_Exercise goal:_
The expected answer is every line of the material that contains the word "width".

----------

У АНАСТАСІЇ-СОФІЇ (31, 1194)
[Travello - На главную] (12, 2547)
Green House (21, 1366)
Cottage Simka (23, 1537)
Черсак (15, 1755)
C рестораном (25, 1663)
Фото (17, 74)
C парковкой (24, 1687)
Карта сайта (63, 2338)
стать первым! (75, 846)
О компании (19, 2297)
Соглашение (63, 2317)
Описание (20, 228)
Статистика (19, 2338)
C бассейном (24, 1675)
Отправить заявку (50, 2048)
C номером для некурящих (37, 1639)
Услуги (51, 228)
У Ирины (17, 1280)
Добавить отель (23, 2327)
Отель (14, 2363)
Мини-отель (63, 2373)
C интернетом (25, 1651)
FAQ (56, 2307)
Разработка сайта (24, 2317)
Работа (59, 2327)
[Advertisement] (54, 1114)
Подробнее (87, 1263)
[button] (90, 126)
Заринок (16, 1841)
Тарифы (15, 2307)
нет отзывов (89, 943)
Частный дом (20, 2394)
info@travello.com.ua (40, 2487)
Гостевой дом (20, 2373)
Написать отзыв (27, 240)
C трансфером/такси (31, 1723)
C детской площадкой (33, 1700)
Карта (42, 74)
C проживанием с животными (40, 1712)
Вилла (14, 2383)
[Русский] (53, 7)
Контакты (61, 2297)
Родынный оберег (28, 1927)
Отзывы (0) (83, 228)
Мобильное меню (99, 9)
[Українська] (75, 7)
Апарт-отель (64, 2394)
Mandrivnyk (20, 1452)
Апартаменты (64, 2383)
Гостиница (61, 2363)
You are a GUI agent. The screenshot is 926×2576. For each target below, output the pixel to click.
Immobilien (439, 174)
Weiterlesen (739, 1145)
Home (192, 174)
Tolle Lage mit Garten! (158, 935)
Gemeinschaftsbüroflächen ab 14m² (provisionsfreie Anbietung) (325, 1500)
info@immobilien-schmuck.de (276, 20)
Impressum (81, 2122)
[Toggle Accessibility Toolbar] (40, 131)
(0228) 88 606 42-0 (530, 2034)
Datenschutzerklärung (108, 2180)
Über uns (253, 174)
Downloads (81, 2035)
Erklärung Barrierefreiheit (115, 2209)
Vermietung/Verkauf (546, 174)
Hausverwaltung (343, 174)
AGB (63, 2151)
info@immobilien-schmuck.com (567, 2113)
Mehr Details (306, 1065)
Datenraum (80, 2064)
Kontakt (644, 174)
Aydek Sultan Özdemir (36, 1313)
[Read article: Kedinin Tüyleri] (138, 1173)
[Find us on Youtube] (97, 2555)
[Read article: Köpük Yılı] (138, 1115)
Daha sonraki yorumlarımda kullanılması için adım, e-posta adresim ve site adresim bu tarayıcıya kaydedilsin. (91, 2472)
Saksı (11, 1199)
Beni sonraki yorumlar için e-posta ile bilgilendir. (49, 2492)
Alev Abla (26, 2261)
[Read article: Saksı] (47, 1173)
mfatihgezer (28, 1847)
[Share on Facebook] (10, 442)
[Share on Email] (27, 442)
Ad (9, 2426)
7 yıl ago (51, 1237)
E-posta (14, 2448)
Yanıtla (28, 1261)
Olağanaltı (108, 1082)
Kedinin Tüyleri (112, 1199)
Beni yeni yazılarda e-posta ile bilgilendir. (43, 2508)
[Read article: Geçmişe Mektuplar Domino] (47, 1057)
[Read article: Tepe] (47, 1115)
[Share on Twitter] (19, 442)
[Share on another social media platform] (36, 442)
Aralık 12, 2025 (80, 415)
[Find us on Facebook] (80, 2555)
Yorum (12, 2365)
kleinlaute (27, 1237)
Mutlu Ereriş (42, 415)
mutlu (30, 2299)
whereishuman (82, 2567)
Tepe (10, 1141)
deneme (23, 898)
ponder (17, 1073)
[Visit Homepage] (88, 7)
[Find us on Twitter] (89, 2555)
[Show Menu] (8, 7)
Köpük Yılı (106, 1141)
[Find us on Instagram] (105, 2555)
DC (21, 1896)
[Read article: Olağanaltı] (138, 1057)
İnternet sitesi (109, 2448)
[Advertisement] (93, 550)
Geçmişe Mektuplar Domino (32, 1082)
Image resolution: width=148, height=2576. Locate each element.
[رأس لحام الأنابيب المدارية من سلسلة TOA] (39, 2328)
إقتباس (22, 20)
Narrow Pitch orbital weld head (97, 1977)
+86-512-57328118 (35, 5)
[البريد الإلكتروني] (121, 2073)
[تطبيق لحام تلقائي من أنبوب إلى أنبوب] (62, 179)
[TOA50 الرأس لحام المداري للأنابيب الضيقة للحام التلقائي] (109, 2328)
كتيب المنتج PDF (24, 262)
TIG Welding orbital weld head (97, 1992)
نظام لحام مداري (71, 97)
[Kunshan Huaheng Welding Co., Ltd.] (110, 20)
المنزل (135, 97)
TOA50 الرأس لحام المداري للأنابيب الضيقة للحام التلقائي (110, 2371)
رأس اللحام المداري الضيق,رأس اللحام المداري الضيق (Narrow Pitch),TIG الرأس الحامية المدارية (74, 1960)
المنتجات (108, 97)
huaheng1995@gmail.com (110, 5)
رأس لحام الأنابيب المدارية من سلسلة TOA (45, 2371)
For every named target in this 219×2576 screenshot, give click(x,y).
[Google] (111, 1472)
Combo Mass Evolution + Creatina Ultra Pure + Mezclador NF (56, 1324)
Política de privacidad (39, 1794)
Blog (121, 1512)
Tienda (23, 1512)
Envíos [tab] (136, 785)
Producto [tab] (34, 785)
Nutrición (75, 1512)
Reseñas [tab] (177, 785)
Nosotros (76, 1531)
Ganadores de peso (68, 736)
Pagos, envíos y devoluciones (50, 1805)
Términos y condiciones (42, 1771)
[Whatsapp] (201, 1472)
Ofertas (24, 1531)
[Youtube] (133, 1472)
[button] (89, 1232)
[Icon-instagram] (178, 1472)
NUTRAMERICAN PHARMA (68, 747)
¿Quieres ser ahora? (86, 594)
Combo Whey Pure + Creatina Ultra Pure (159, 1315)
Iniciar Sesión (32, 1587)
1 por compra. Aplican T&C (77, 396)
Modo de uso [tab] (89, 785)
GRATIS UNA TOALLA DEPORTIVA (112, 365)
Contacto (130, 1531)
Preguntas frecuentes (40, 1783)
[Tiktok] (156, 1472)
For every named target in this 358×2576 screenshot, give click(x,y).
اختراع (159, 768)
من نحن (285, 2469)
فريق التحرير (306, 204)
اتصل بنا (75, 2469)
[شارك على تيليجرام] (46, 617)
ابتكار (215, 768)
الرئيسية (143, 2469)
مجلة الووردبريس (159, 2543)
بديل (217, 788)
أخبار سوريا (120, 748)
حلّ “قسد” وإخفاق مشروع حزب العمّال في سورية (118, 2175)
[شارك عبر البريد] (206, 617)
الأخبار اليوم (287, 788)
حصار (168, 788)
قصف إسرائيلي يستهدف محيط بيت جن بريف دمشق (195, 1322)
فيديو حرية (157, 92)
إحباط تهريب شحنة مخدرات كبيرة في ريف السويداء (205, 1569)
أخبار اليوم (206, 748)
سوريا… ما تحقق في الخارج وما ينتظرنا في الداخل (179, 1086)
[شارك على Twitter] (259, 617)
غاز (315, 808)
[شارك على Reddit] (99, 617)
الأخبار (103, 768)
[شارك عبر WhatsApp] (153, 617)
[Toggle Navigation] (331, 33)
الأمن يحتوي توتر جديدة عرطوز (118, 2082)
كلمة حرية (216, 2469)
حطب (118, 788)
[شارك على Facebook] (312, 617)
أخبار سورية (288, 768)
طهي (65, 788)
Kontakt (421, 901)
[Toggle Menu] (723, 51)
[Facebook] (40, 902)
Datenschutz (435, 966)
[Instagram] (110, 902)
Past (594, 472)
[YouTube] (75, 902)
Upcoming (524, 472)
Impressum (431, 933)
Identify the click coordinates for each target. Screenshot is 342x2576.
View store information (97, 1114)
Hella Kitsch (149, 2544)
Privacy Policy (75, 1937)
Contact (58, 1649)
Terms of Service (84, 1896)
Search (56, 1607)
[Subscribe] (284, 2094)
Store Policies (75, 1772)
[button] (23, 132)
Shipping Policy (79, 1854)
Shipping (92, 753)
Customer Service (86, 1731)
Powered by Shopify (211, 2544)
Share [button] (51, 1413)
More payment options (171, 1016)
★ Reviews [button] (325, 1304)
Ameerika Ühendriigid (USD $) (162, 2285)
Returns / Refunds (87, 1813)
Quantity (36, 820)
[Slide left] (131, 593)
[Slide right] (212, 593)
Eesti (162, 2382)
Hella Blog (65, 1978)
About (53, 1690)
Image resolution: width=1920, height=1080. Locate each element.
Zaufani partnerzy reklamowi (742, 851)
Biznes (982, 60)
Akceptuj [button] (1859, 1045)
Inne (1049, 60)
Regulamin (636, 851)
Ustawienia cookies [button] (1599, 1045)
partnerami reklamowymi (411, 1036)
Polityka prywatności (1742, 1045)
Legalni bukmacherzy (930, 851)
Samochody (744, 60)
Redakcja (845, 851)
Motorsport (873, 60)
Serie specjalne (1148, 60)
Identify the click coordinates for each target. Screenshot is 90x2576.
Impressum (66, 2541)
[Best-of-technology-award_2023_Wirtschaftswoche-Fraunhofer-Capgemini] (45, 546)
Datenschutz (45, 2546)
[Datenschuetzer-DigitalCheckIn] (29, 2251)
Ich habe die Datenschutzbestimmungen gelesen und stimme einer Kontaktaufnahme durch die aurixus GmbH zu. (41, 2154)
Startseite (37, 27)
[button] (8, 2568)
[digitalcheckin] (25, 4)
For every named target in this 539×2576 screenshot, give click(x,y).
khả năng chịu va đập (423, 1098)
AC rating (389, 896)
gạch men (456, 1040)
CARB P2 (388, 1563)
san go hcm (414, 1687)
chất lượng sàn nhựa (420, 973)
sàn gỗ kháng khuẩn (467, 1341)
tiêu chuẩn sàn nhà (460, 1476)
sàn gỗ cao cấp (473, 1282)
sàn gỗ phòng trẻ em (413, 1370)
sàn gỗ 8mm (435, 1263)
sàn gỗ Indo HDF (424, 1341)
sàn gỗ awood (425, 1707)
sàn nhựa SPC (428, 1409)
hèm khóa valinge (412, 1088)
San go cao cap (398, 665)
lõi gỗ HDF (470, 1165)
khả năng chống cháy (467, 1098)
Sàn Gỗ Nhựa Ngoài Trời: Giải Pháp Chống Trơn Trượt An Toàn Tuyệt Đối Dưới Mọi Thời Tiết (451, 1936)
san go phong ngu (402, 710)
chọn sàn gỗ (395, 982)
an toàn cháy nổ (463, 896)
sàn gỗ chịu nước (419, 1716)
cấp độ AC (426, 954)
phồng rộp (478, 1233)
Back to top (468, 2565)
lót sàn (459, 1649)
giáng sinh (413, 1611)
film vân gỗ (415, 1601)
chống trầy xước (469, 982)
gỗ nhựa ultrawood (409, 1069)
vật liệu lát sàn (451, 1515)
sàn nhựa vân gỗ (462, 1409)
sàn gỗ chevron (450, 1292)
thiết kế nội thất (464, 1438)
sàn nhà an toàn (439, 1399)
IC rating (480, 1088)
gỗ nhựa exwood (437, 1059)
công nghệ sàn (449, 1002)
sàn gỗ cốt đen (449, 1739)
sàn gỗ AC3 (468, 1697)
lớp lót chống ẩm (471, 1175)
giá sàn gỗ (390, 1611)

----------

_Answer below:_
Image resolution: width=148, height=2576. Locate each element.
Image resolution: width=1920, height=1080. Locate each element.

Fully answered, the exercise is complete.